Basic Services vs Prestige Projects
The fundamental difference to emerge in the last few years between the Liberal Democrat and Labour approaches to local government in Cambridge is that while Labour pursues large prestige projects, Liberal Democrats have pushed for better standards in basic services. While Labour has voted almost all the Council’s available capital resources to the expensive Parkside Pool scheme, Liberal Democrats have campaigned for improvements in basic public services, including street-cleaning, pavement repairs, buses, street-lighting, housing improvements and education.
Labour has always argued that prestige projects such as the ill-fated Market Square scheme are necessary to create a feeling of civic pride in Cambridge. Liberal Democrats argue that the Council should concentrate on making the city somewhere to be proud of in the first place. No-one can be proud of ill-lit, dirty and litter-strewn streets whose pavements are broken.
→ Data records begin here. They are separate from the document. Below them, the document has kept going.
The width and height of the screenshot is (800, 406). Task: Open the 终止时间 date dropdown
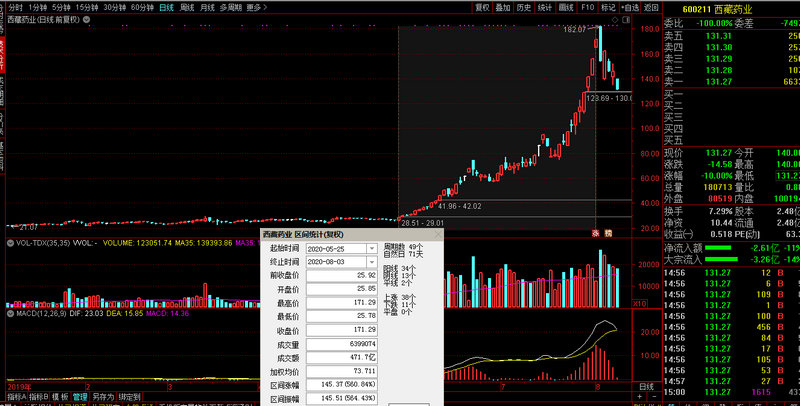pyautogui.click(x=372, y=260)
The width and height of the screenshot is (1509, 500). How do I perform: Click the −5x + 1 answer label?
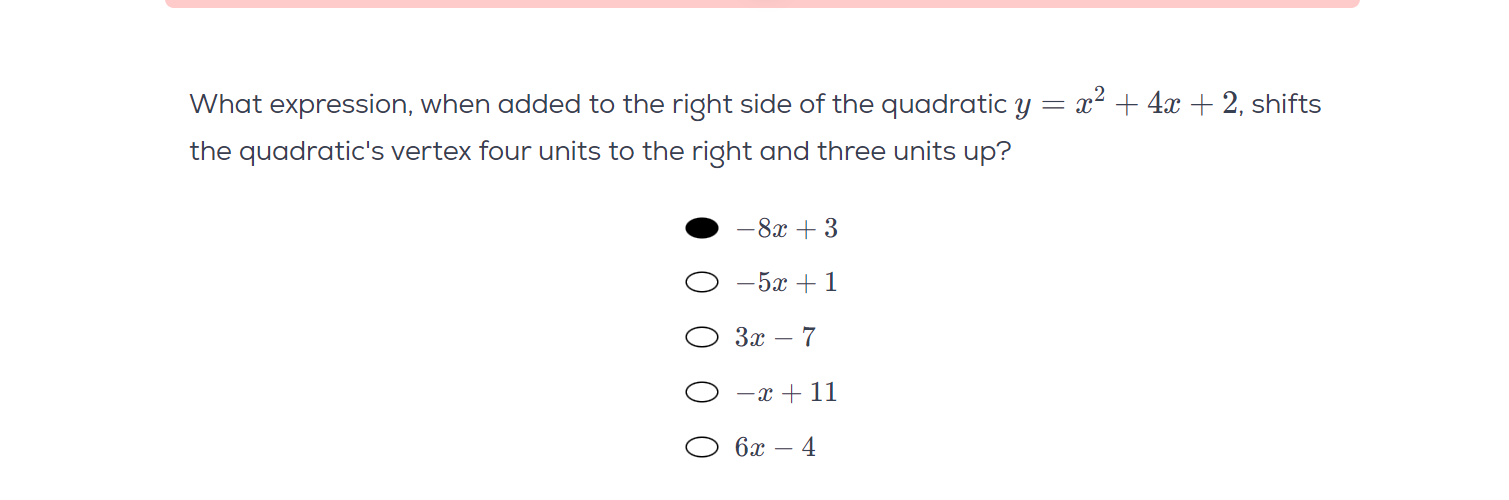click(x=787, y=283)
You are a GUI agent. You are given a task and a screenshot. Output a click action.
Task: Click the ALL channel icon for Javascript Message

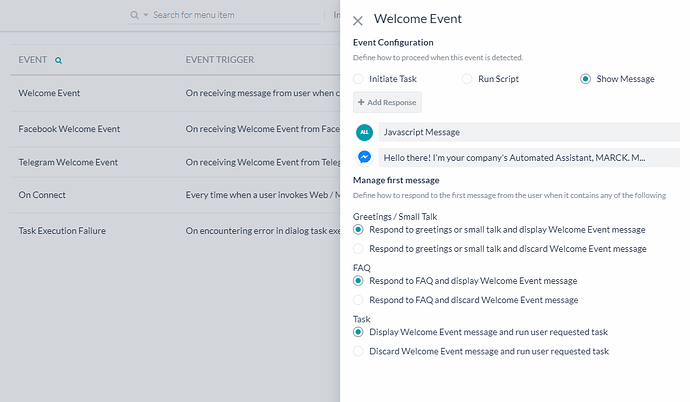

Our highest priorities for improvement in our first budget will be:
- More and better quality pavement repairs
- Higher quality street-cleaning
- Restore Labour cuts in help for the elderly, especially Garden Aid
- Extra help for disabled people, eg dropped kerbs
- Road safety schemes
- Repair bus shelters
- Bring back city wide funding for local environmental improvements
- Expanding the out of hours noise service
Liberal Democrat councillors, through their FOCUS leaflets and regular surveys, know that services such as repairing pavements and keeping the streets clean, although not glamorous activities, are what people expect from local government. We will make sure that these basic services work.
Neighbourhood Rangers
Residents often complain that small local maintenance jobs such as repairing pavements, fences and benches, removing graffiti and tidying up footpaths tend not to be done. We want to see big improvements in this area. We will introduce, experimentally in a few areas at first, neighbourhood rangers, whose job will be to make sure such jobs get done. They will either do the work themselves or contact other council departments directly. Neighbourhood rangers will report to a committee consisting of local ward councillors and residents.
Removing Needless Signs
We have issued a policy paper illustrating the large number of unnecessary, unclear or inappropriate signs in Cambridge. We will institute a review of signs, taking the lead on a matter where the County Council and other bodies also have responsibilities.We aim to remove unnecessary signs and to make sure that signs are only as intrusive as they need to be.
Street Sweeping
Street-sweeping in Cambridge still fails to come up to public expectations. We will make sure that more effort is put into the front-line, for example by having more waste bins at local shopping centres, and we will let the public know exactly when they can expect their street to be swept (or under what conditions it is swept). We will pay for these improvements by making management changes. At the moment there is unnecessary duplication of effort between inspection and supervision. We will combine these roles.
Savings
We will also maintain our war against waste and over-budgeting in the Council. Between 1994 when Labour last lost control and 1996 when it regained control, we persuaded the Council to remove £2 million in unnecessary spending or unnecessarily large budgets, and were able to devote the money saved both to improving basic services and to keeping down the Council Tax. Since 1996, Labour has cut services, such as Garden Aid for the elderly and the rent deposit scheme for the homeless, rather than find efficiencies, and it has begun to spend wastefully again, for example squandering £83,000 per year on Council spin doctors. A majority controlled Liberal Democrat council would order an immediate and thorough review of all council budgets in the confident expectation of finding yet more efficiency savings, the proceeds of which we will plough back into basic services and into keeping the Council Tax down.